Riguardo a termini e condizioni del contratto che regola i servizi è prescritto che gli ISP forniscano informazioni sulle restrizioni che impongono in relazione all’uso dei loro servizi, includendo le politiche, le procedure, le misure e gli strumenti utilizzati ai fini della moderazione dei contenuti, compresi il processo decisionale algoritmico e la verifica umana, nonché le regole del sistema di gestione dei reclami. Informazioni da fornire con un linguaggio chiaro, semplice, comprensibile, facilmente fruibile e privo di ambiguità e disponibili al pubblico in un formato facilmente accessibile e leggibile meccanicamente (in linea con le migliori pratiche sull’accessibilità dei servizi). 

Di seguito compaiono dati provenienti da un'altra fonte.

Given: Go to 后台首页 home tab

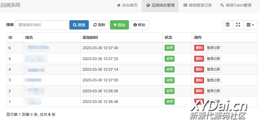Looking at the screenshot, I should click(x=127, y=5).
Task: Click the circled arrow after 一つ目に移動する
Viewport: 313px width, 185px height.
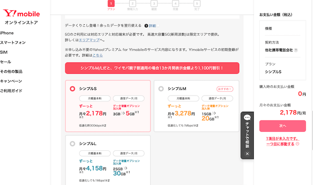Action: tap(297, 144)
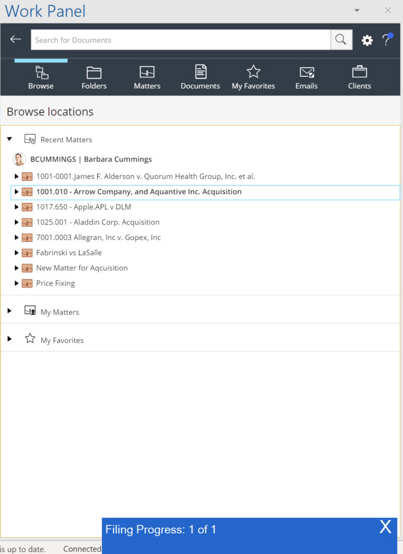Dismiss the Filing Progress notification
The height and width of the screenshot is (554, 403).
coord(386,527)
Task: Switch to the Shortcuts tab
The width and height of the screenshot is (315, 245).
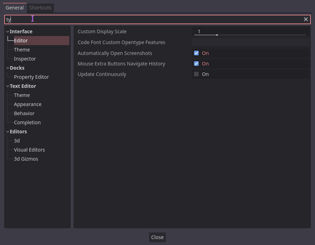Action: pyautogui.click(x=40, y=7)
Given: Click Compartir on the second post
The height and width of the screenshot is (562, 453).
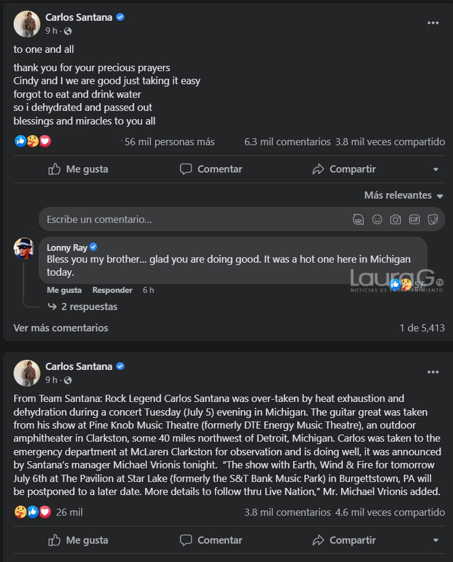Looking at the screenshot, I should [343, 540].
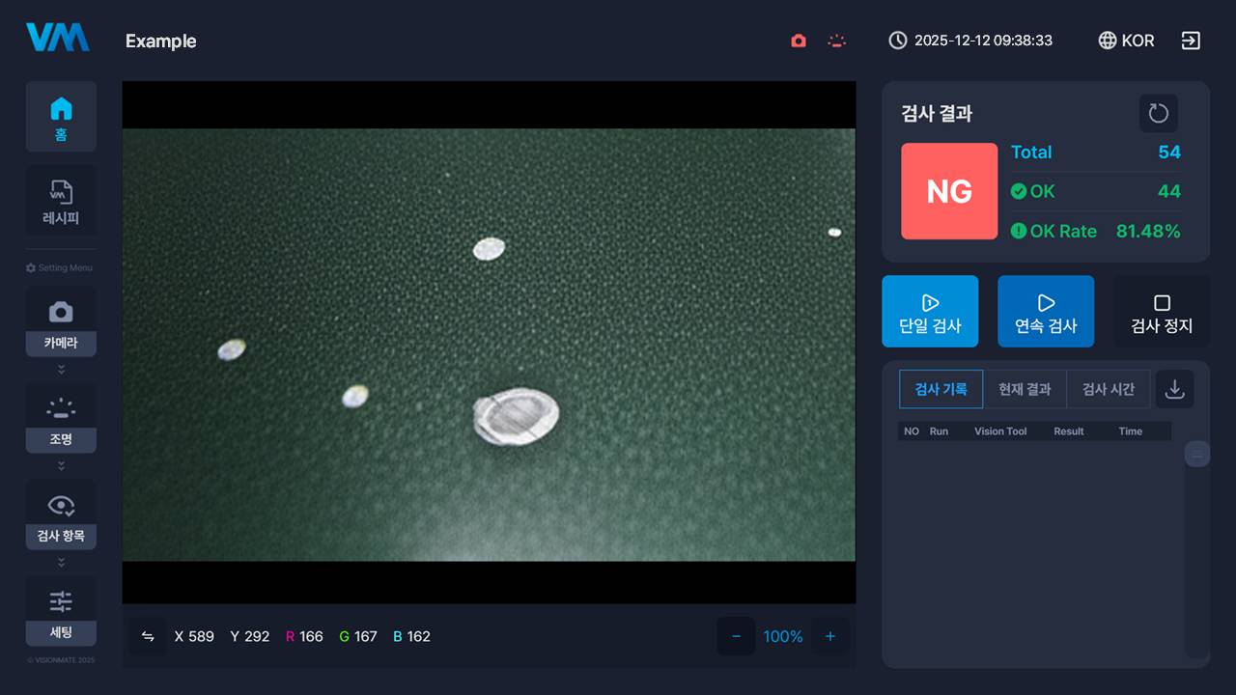
Task: Toggle the coordinate swap arrows button
Action: pos(148,636)
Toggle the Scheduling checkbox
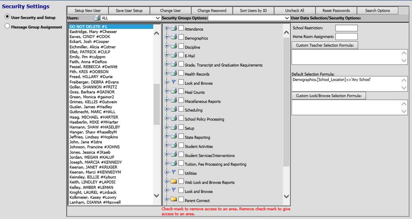This screenshot has width=412, height=219. coord(181,109)
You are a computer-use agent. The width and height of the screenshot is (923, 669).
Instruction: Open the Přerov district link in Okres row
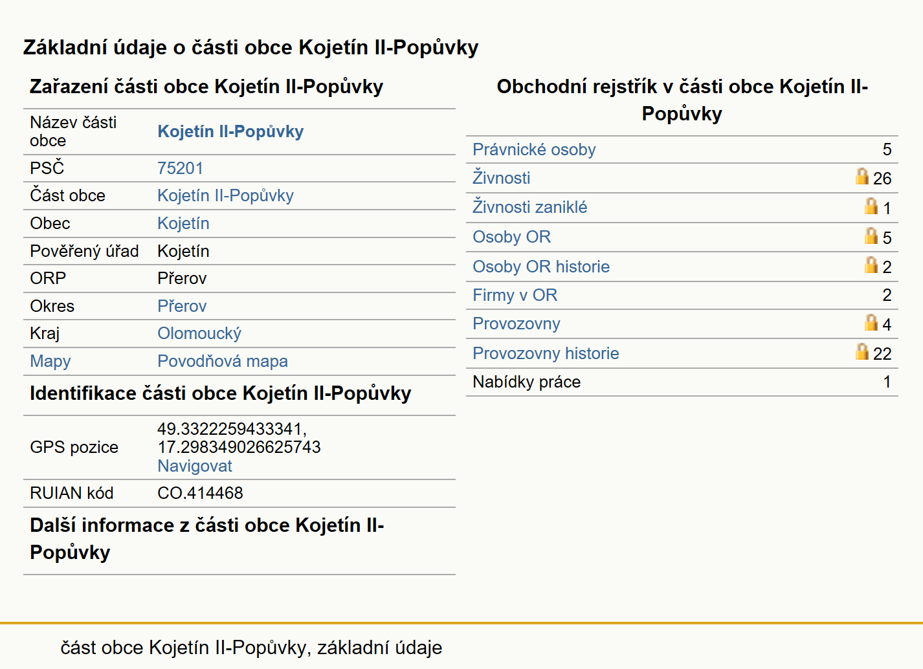[x=182, y=306]
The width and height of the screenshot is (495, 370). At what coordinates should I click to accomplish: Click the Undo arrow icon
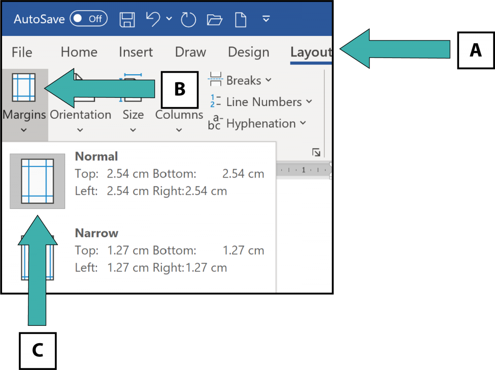[153, 19]
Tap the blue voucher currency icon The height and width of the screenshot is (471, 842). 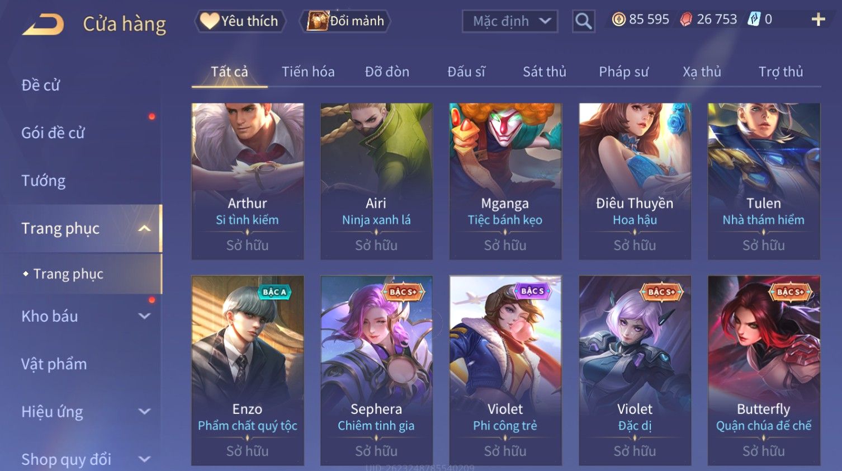tap(754, 20)
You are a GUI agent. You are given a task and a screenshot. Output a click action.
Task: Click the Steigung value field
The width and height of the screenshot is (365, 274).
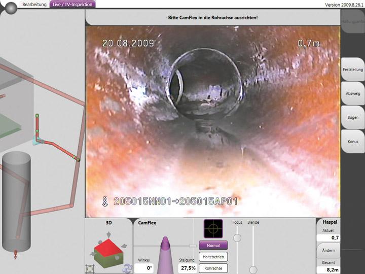point(187,268)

Per i servizi rivolti ai minori l’ISP dovrà adeguare il contenuto informativo e lo stile spiegando in modo comprensibile le condizioni e le restrizioni che si applicano all’utilizzo del servizio. 

Il rispetto dei diritti fondamentali dei destinatari del servizio, quali la libertà di espressione, la libertà e il pluralismo dei media, e altri diritti e libertà fondamentali sanciti dalla Carta è tenuto nella massima considerazione dal legislatore Europeo. 

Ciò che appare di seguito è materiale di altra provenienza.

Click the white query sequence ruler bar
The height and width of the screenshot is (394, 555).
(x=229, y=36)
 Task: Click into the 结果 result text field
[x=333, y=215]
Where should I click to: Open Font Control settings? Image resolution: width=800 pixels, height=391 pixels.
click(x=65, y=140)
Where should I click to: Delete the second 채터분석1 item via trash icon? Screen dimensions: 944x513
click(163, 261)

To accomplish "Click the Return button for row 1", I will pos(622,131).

Gli ISP e i motori d ricerca di dimensioni molto grandi dovranno anche mettere a disposizione una sintesi concisa delle condizioni generali, di facile accesso e leggibile meccanicamente, compresi le misure correttive e i mezzi di ricorso disponibili, in un linguaggio chiaro e privo di ambiguità e pubblicare le loro condizioni generali nelle lingue ufficiali di tutti gli Stati membri in cui offrono i loro servizi. 

I destinatari del servizio (intesi sia come persone fisiche che persone giuridiche), nonché gli organismi, le organizzazioni o le associazioni rappresentative, hanno il diritto di presentare reclamo nei confronti dei fornitori presso il coordinatore dei servizi digitali dello Stato membro in cui il destinatario del servizio è situato o è stabilito, aprendo un procedimento in contraddittorio tra le parti. (Art.53) 

Le sanzioni – pesantissime – possono arrivare fino al 6% dell’ultimo fatturato annuo mondiale del fornitore.